» **Set problem**
In the listing, change "round badge" to "square badge" in the lines between the one holding "Image resolution: width=774" and the one holding "Looking at the", inclusive. Reproduce only those lines, leaving everything else as it is.

» **Material**
************

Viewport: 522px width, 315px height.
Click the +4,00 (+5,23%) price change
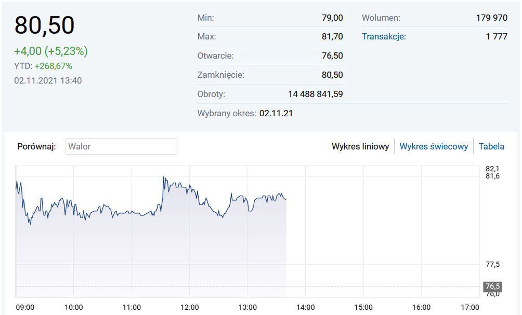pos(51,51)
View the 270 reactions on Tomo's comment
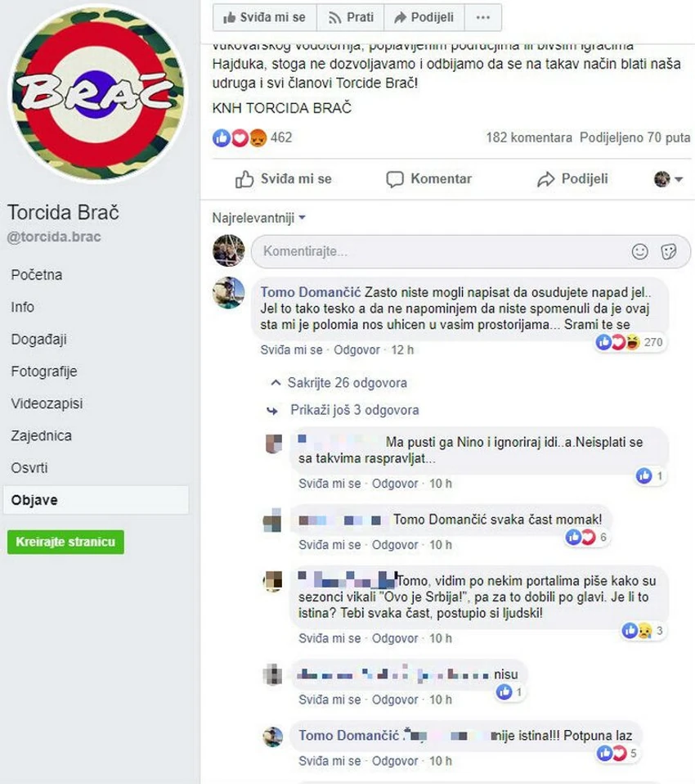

************

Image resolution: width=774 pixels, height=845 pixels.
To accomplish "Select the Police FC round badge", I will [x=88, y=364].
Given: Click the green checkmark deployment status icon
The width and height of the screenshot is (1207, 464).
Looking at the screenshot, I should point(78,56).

************

» **Task answer**
Image resolution: width=774 pixels, height=845 pixels.
To accomplish "Select the Police FC square badge", I will [x=88, y=364].
Given: Click the green checkmark deployment status icon
The width and height of the screenshot is (1207, 464).
Looking at the screenshot, I should point(78,56).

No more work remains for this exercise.